Records contained in a dataset:
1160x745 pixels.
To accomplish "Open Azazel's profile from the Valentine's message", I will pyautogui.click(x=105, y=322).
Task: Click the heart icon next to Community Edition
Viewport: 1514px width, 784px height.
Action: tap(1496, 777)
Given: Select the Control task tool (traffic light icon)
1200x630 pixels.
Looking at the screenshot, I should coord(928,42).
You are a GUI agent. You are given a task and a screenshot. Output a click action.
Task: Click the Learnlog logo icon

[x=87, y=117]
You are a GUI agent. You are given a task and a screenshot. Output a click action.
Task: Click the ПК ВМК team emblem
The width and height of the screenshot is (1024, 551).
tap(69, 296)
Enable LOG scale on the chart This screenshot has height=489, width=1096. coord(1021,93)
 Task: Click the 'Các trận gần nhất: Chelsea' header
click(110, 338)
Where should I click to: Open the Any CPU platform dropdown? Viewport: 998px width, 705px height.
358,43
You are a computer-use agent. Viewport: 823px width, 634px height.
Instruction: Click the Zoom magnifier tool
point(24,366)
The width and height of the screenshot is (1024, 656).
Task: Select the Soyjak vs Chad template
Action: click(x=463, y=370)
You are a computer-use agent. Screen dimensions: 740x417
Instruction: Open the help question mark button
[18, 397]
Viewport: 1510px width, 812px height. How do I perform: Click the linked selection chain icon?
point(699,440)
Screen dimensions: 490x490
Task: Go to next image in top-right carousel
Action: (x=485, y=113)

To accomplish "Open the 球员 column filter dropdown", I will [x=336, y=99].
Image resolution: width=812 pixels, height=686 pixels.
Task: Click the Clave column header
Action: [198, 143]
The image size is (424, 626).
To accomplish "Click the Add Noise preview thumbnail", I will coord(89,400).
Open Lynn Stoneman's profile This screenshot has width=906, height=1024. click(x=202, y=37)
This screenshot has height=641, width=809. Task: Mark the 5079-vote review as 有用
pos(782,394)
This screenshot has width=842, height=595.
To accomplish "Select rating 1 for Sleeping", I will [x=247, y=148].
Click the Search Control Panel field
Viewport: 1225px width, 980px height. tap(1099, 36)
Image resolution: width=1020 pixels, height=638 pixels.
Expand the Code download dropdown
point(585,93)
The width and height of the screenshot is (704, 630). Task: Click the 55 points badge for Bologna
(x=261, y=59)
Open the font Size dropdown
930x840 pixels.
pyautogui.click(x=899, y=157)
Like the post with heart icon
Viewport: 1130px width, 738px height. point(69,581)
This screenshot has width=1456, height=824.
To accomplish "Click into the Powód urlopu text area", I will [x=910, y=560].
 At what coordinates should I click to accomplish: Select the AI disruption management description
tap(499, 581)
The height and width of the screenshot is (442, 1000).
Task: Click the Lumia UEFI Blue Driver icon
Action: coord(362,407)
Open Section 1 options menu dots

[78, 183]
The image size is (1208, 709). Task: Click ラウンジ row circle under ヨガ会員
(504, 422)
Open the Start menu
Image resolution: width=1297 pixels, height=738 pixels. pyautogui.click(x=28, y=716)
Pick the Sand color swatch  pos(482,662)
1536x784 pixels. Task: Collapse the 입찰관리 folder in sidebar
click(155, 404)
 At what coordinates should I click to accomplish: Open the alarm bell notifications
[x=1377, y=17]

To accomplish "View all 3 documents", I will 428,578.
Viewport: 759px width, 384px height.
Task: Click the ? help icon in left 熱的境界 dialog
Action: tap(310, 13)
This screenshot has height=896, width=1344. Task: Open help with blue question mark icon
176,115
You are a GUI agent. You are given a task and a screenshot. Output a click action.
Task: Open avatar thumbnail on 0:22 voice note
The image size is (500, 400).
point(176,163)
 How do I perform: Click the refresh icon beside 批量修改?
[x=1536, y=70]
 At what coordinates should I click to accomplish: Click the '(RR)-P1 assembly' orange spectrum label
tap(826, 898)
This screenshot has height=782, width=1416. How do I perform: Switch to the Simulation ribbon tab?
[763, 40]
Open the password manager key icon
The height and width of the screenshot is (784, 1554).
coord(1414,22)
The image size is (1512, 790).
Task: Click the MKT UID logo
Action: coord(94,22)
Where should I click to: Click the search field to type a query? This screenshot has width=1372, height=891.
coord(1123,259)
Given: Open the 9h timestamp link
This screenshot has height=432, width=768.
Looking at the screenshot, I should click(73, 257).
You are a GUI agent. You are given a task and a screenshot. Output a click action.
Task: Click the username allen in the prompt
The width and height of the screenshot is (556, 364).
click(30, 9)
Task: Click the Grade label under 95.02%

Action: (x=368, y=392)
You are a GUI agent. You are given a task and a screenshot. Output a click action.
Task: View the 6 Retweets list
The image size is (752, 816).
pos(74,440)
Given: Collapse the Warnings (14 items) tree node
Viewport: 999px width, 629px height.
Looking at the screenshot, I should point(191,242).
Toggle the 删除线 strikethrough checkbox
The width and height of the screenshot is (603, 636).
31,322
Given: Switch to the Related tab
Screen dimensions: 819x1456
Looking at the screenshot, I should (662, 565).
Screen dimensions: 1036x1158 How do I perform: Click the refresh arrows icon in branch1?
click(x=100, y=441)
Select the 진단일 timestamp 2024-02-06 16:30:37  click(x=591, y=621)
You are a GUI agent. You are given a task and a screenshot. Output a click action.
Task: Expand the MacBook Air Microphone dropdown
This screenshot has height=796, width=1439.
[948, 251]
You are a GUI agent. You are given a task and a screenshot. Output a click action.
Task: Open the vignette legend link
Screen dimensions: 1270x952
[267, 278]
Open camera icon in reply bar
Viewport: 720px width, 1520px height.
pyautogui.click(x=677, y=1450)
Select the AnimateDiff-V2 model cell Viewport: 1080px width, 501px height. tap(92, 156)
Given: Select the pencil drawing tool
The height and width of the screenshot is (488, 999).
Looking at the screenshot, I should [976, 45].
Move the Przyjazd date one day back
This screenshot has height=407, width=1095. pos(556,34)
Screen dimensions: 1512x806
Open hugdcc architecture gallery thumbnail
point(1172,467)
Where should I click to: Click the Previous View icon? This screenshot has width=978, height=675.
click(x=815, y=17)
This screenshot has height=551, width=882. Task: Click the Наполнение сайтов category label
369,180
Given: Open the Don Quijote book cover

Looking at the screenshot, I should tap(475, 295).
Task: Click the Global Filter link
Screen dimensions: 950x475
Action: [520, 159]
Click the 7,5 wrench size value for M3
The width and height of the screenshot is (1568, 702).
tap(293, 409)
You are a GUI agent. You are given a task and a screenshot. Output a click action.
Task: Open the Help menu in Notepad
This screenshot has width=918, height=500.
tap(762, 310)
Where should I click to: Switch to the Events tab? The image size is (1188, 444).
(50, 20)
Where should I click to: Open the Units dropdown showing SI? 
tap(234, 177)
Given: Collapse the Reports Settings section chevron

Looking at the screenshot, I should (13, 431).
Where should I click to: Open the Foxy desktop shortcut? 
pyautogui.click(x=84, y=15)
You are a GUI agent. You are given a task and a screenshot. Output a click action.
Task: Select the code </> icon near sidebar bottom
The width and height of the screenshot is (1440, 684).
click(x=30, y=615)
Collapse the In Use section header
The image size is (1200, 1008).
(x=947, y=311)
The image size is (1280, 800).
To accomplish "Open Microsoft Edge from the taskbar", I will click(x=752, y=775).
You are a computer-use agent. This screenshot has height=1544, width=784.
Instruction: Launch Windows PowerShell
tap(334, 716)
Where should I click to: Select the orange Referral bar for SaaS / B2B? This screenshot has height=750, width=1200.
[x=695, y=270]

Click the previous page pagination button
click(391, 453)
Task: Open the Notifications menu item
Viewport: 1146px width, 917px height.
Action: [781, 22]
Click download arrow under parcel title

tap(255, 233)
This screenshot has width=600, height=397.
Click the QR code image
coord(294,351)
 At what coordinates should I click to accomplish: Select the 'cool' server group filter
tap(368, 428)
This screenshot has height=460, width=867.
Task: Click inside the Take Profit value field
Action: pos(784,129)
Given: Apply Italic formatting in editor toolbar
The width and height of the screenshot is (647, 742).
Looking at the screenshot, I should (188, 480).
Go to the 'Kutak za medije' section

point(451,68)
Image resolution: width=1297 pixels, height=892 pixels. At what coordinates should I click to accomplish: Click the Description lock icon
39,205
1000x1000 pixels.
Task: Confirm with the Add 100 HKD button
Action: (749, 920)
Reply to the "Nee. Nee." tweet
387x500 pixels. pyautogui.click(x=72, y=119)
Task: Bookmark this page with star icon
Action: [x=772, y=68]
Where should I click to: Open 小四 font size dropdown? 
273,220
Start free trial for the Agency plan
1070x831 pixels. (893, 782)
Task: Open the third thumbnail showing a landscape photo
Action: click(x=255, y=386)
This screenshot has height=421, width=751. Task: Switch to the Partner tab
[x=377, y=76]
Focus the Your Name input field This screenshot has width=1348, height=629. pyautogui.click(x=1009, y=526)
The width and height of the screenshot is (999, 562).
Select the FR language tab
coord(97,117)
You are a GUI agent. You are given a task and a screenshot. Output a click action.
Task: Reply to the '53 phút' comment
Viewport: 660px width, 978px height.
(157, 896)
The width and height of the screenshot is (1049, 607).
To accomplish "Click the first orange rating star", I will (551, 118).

ASSIGNMENT ->
Which lines above run from the one containing "Viewport: 720px width, 1520px height." down to the one containing "Given: Select the pencil drawing tool"? Repeat exactly those, both ends included, and nothing else.

OUTPUT FOR THIS EXERCISE ->
Viewport: 720px width, 1520px height.
pyautogui.click(x=677, y=1450)
Select the AnimateDiff-V2 model cell Viewport: 1080px width, 501px height. tap(92, 156)
Given: Select the pencil drawing tool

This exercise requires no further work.